AI-DRIVEN PREDICTIVE MAINTENANCE AND INTELLIGENT MONITORING OF MECHANICAL SYSTEMS USING MACHINE LEARNING AND IOT
It is widely recognized that modern industrial automation depends on real time condition monitoring of the equipment in order to avoid catastrophic failure and ensure that maintenance resources are used in the most efficient manner while minimising unscheduled downtime. In this research paper, an end-to-end predictive maintenance system is proposed for high stress mechanical drivetrain and rotating machinery. The architecture proposed combines an industrial Internet of Things (IoT) edge sensory network and hybrid machine learning and deep learning pipelines. These data include multi-modal sensor telemetry, including tri-axial vibration profiles, acoustic emissions, thermal imaging data, operational load metrics and electrical motor current signatures, all acquired at high sampling rates continuously.
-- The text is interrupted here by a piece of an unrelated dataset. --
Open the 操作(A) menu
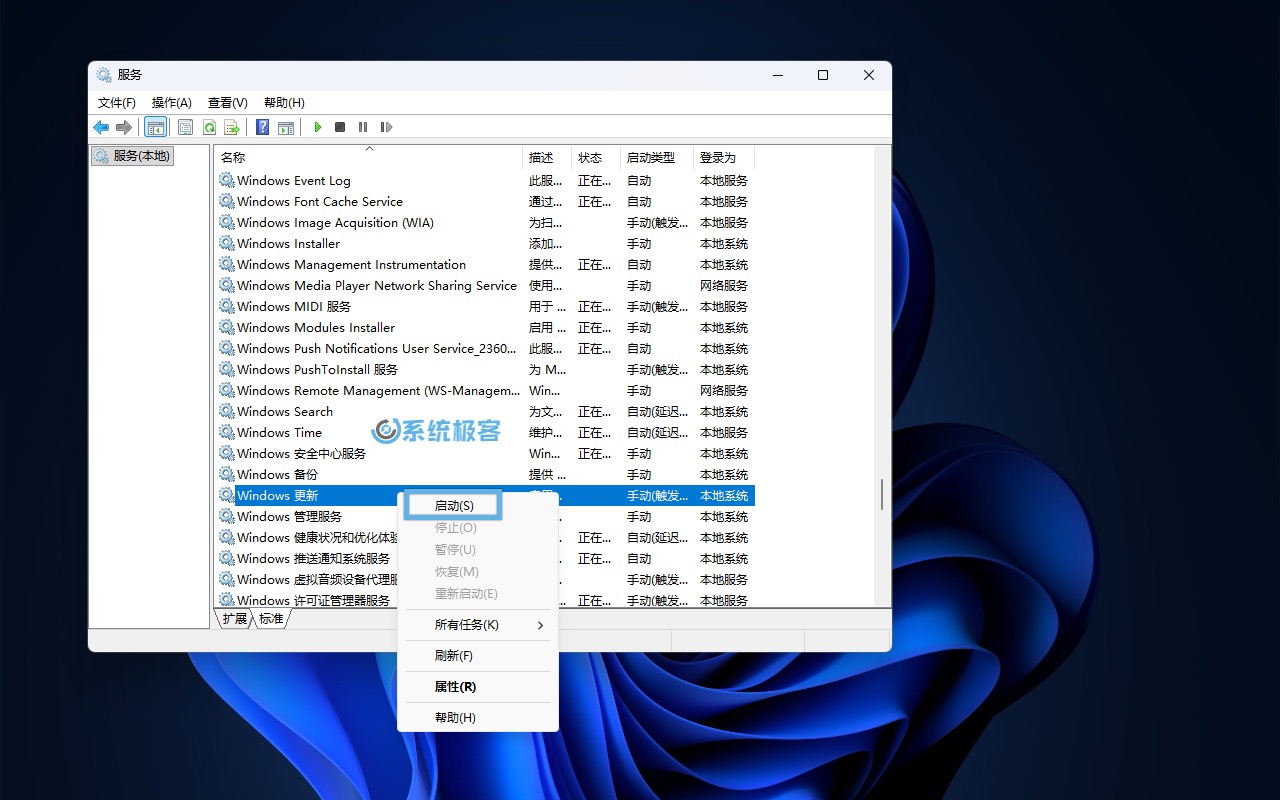 [170, 102]
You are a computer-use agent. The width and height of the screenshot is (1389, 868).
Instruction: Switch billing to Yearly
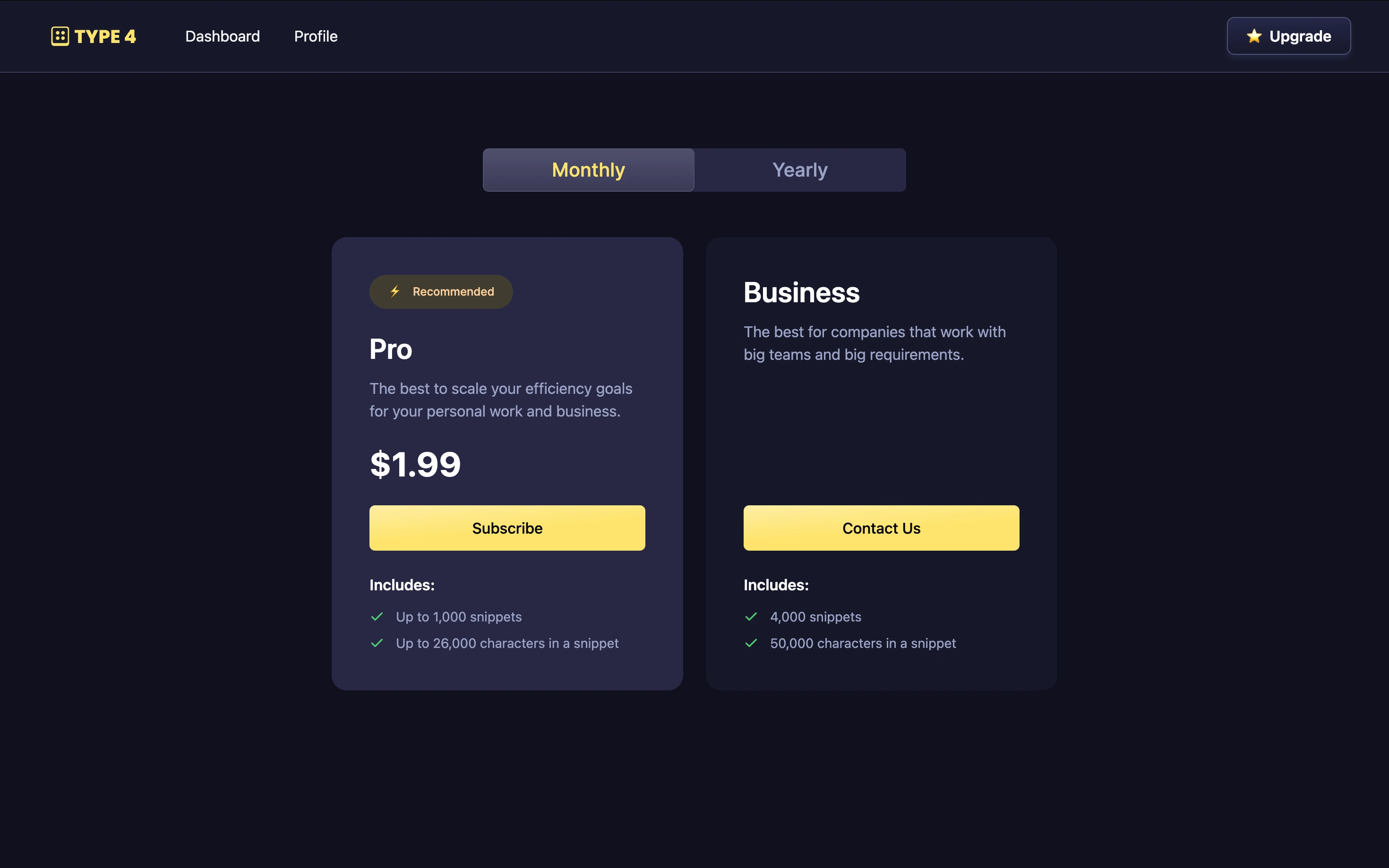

Advanced Wavelet Packet Decomposition and fast empirical mode extraction are used to remove signal artifacts and high frequency noise. These statistical, temporal and spectral attributes are reduced to a few-dimensional vector each and each is individually judged by a predictive suite of models including Random Forest regressors, Extreme Gradient Boosting (XGBoost), Support Vector Machines, Long Short-Term Memory (LSTM) recurrent networks, and Deep Residual Convolutional Neural Networks (ResNet-1D). Experimental validations conducted on standard bearing and gear testbeds prove the accuracy of optimized hybrid CNN-LSTM model in multi-class fault classification of 99.14% and Root Mean Square Error (RMSE) in Remaining Useful Life (RUL) prediction of 4.18 operating cycles. The edge-to-cloud telemetry infrastructure has been proven to provide an inference latency of less than 12 milliseconds per monitoring window, making real-time autonomous prognostics feasible in Industry 4.0 applications.